Work to be completed » In the pandera error reports documentation below, what argument must you specify to create an error report with pandas?

Text extract »
Error Reports#
new in 0.19.0
The pandera error report is a generalised machine-readable summary of failures which occured during schema validation. It is available for both pysparksql and pandas objects.
By default, error reports are generated for both schema and data level validation, but more granular control over schema or data only validations is available.
This is achieved by introducing configurable settings using environment variables that allow you to control execution at three different levels:
SCHEMA_ONLY
: perform schema validations only. It checks that data conforms to the schema definition, but does not perform any data-level validations on dataframe.DATA_ONLY
: perform data-level validations only. It validates that data conforms to the definedchecks
, but does not validate the schema.SCHEMA_AND_DATA
: (default) perform both schema and data level validations. It runs most exhaustive validation and could be compute intensive.
You can override default behaviour by setting an environment variable from terminal
before running the pandera
process as:
export PANDERA_VALIDATION_DEPTH=SCHEMA_ONLY
This will be picked up by pandera
to only enforce SCHEMA level validations.
Error reports with pandas
#
To create an error report with pandas, you must specify lazy=True
to allow all errors
to be aggregated and raised together as a SchemaErrors
.

Supplied records »
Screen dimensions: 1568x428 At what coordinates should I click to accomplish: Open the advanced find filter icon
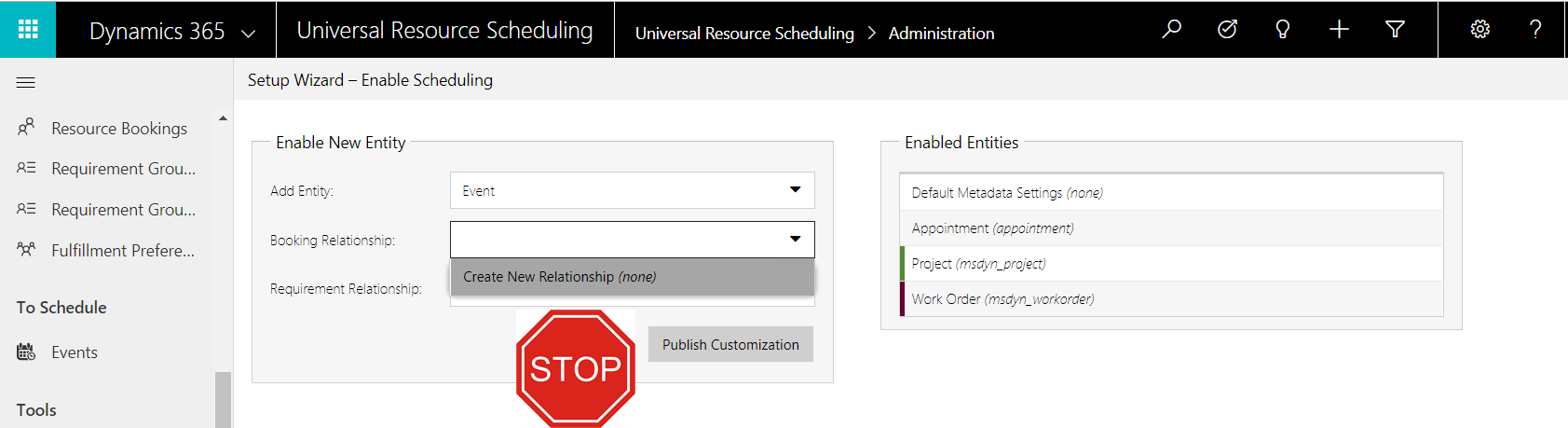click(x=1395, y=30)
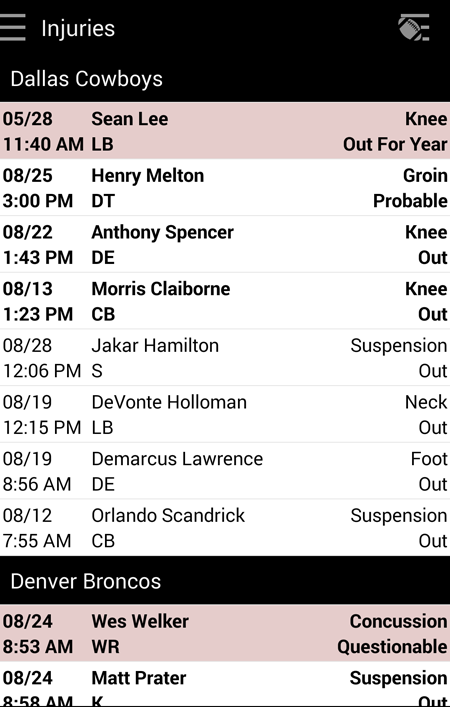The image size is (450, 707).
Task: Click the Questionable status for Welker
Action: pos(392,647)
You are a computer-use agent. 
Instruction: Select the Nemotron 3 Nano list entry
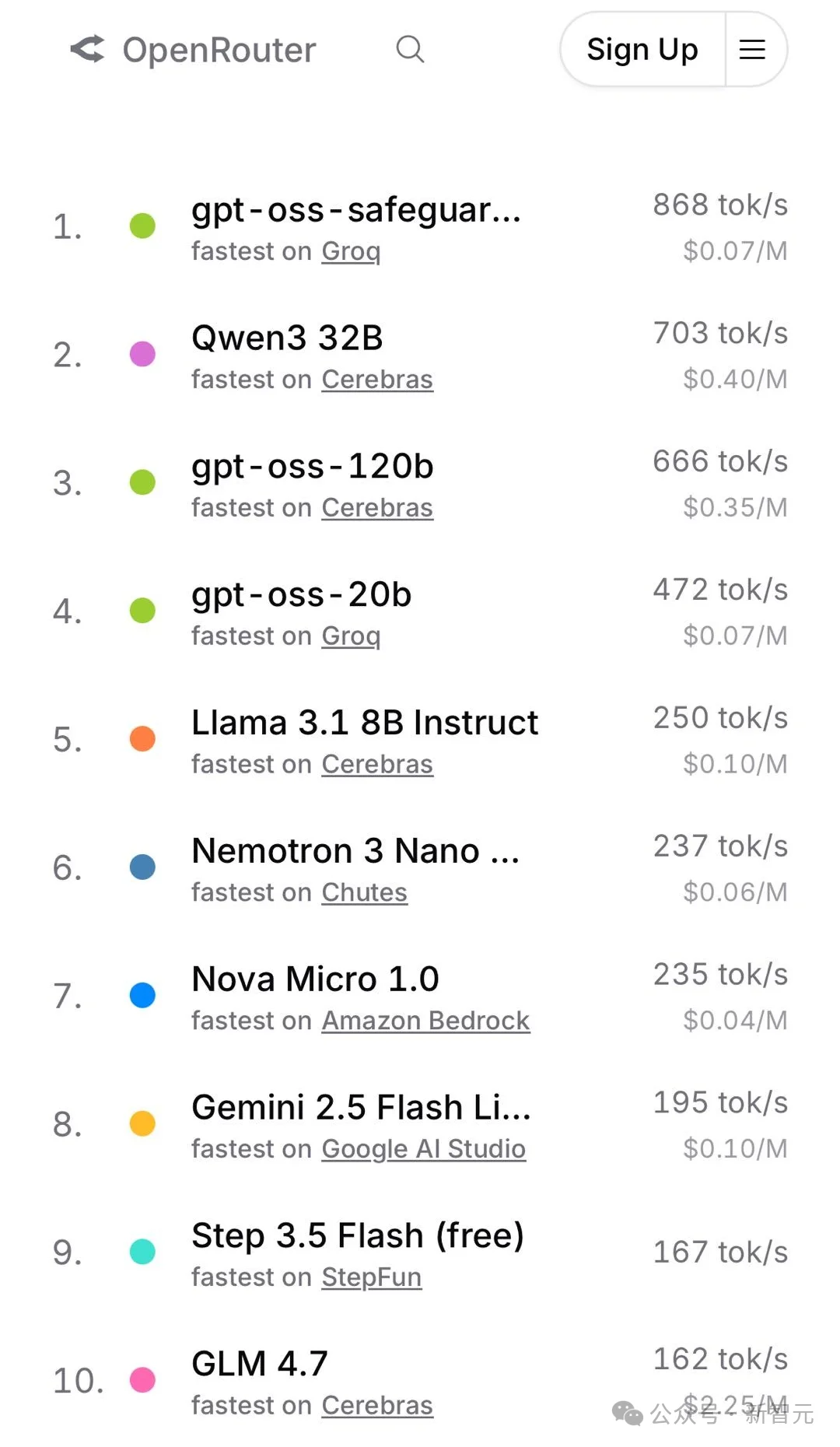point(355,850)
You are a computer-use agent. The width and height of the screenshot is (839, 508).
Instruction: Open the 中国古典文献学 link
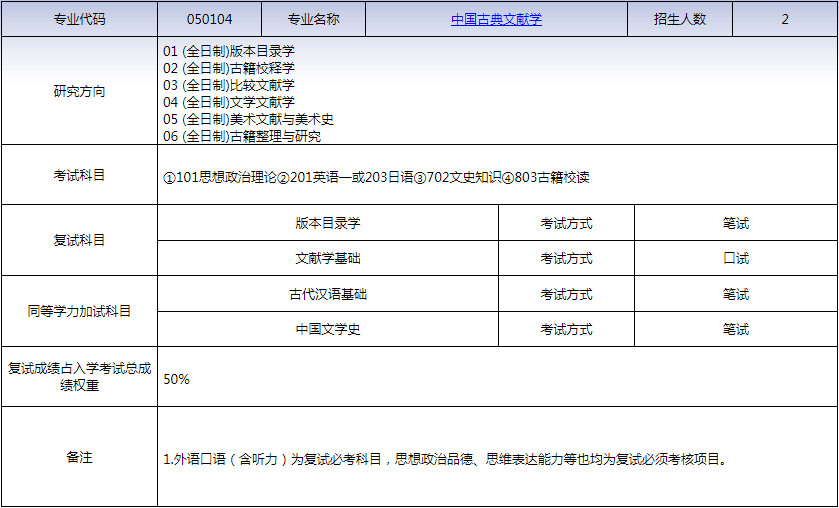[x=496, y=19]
---
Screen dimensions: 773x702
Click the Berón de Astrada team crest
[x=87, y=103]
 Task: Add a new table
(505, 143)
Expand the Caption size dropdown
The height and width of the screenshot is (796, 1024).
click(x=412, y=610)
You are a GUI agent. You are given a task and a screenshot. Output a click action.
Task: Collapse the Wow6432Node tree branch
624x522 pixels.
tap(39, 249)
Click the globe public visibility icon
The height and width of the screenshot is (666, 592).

Response » You must specify lazy=True.